Christina Stead is a 35-year-old Australian novelist who has been a critics' favorite, a popular failure. According to Rebecca West she is "one of the few people really original we have produced since the War." According to Clifton Fadiman she is "the most extraordinary woman novelist produced by the English-speaking race since Virginia Woolf." If readers ignore her latest novel, House of All Nations, they will have to do so in the way a pedestrian ignores a landslide in the road—by walking around it.
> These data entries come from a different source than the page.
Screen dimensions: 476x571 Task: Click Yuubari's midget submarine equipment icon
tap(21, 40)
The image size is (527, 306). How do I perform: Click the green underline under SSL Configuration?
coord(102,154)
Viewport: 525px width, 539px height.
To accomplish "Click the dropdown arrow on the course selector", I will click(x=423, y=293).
House of All Nations brings up to date the theme of Balzac's La Comedie Humaine. Our epoch, said Balzac, is one in which "money is the lawgiver, socially and .politically," when, for money, "people fight and?devour one another like spiders in a pot." Running to 795 pages, told in 104 cinematic scenes, House of All Nations takes for its pot the luxurious Paris private bank of Bertillon & Cie., described by its head, elegant, cynical, lucky, grandly deluded Jules Bertillon, as "a rich man's club: a gambling, deposit and tax-evasion bank ... a society dump" doing business in "grapples, clinches, blackmails, plunges, lucky breaks, long odds, lowdowns, big gambles, and secret bookkeeping."
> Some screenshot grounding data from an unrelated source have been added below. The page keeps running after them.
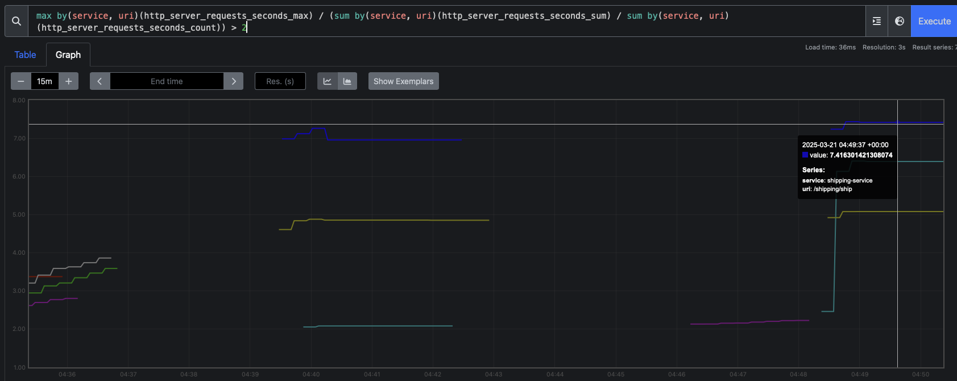Click the Execute button
This screenshot has width=957, height=381.
[x=934, y=21]

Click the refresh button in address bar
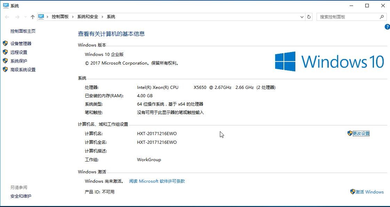[309, 17]
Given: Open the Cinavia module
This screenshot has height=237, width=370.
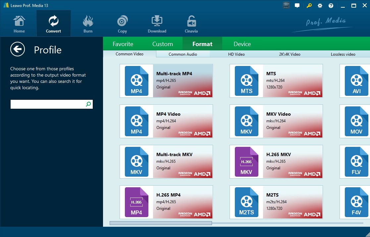Looking at the screenshot, I should tap(191, 23).
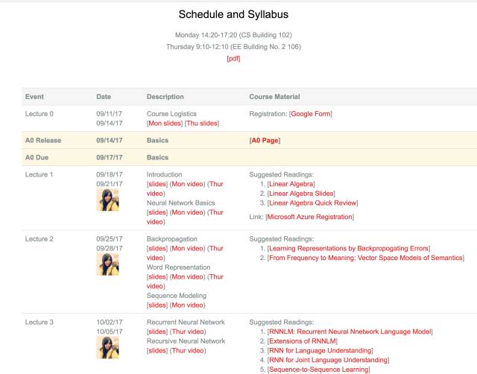477x374 pixels.
Task: Click the Lecture 2 instructor photo
Action: tap(108, 264)
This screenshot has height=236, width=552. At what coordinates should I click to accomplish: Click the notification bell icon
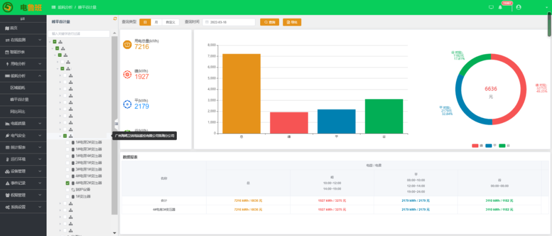point(500,7)
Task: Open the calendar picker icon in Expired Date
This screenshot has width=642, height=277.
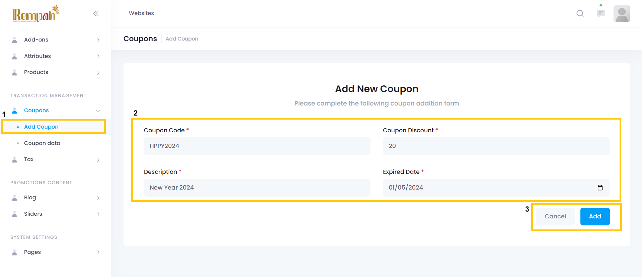Action: coord(600,188)
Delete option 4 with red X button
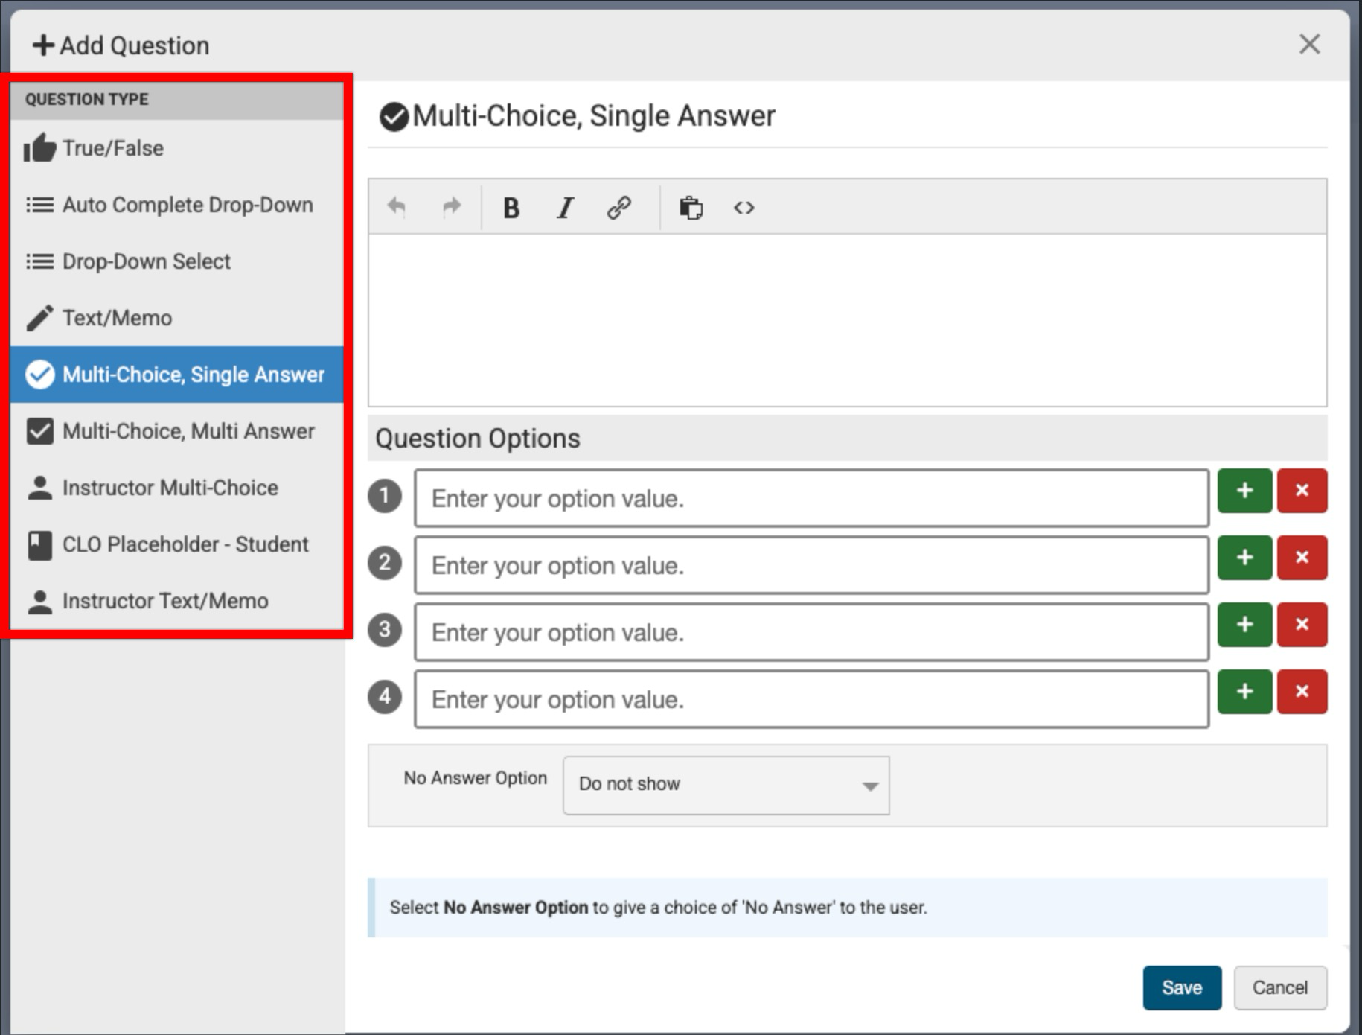The width and height of the screenshot is (1362, 1035). 1302,692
In the pot, under Author Stead's high-powered microscope, there are 125 assorted spiders—brokers, customers' men, blackmailers, toadies, shysters, Packingtown countesses, Blue Coast playboys, a bank glamor-girl, a society medium. But although every nation has its representative, the fighting is not on nationalistic lines. "No rich man," says Jules Bertillon, "is a patriot, no rich man a friend. They have all only got one fatherland—the Ritz-Carlton; and one friend—the mistress they're promising to divorce their wife for." Some of the spiders:

¶ Bitter Economist Michel Alphendery, a communist sympathizer, who says of his job: "We're riders of the storm: all of us together with him in this phantom bank, built on misery, shining out of mire, solid in an earthquake, soundproof in thunder, a living lightning conductor: an accident in capitalism."
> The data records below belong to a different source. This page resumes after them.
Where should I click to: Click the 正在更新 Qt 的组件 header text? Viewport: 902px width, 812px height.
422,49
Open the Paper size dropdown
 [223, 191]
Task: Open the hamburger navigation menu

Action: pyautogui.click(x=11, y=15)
¶ A religious, powerful London broker, who prompts Jules's observation that "the English are not hypocritical. . . . They have a natural, ingrained double face from birth! They're the Western Chinese: old and smooth with deceit."

¶ A rich Argentine, about whom, when he is assassinated, Bertillon philosophizes: "Tigers are hard to catch: thank God the world has one less!"

¶ A fat, whining customers' man, who, coached by his coldblooded, canny wife, worms his way into the bank, plays the Black Widow that finally gobbles up the overconfident Bertillon.

¶ Most spectacular of the bunch, a near-genius creation of canniness, stupidity, bombast and lust, is the half-articulate Rumanian Jew, Grain-broker Henri Leon, whose "deposit technique" marks the perfect blend of speculation and double-crossing. When Leon has a love affair with a smart Hollywood adventuress, he incorporates the partnership as the Margaret Trust, of which he holds 49% of the shares.